The award winning filmmaking program began in 2009 with the opening of Sun Valley High School. It was part of the California Career Technical Education (CCTE) Career Pathways. The Film Program heavily integrated media arts and core content standards into the curriculum. Film classes were open to every student. Students could take Filmmaking 1 and Filmmaking 2. Students in the program experienced Voices from the Industry (VFI) where industry professionals mentored, encouraged, coached, and shared their industry experiences with students. Since 2011, students worked with David Bugliari, Sharif Atkins, William L. Johnson, Craig Ross Jr., and Syvel Sandford. Students also participated in the Writers Guild Foundation High School Workshops and have worked with professional writers, Kendell Shaffer, Fred Rappaport, Marie Weiss, and Sarah Fitzgerald.

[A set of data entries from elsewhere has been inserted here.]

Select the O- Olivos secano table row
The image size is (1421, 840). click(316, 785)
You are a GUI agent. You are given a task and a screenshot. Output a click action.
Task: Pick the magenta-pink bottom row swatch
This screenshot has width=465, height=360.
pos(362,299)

The Sun Valley High School Film Program won two awards in the 47th Annual California Student Media Festival. High school seniors Frank Peralta, Jonathan Duran, Arturo Ruiz, and Cesar Verduzco produced the entry entitled "Grad Song". "Grad Song" won the Special Award Category for the theme for 2013 which was "American Graduate". "Grad Song" is an independent student music video focused on failing, trying again, and then succeeding with the help of the community and self-motivation. "Our Voices" is a short documentary produced by film teacher Mrs. Guest-Johnson celebrating the struggles, successes, and dreams of High School Seniors one week before graduation in an environment where only 30% of students were on track to graduation in their sophomore year. "Our Voices" was created to hear students and have them share their experiences with future students and staff. "Our Voices" won the Teacher-Created Award for secondary schools. "Our Voices" also won a VIC Award for KLCS LAUSD.

==Clubs and teams==
Da Vinci Engineering and Design Team
Robotics Team
Key Club
Human Rights Club

===Soccer===

In 2013 the Sun Valley High School Boys' Soccer team maintained a perfect 12-0 record capturing the league title and went on to win the Los Angeles City title for small schools maintaining their undefeated record. They went on to compete in the CIF Southern League playoffs progressing all the way to the finals where they lost to Amino Leadership. The team finished ranked 30th in California and 49th in the Nation. The team was coached by Oscar Cardenas.

===Students Run LA===

In 2013, Sun Valley High school formed their First Student's Run L.A. Team.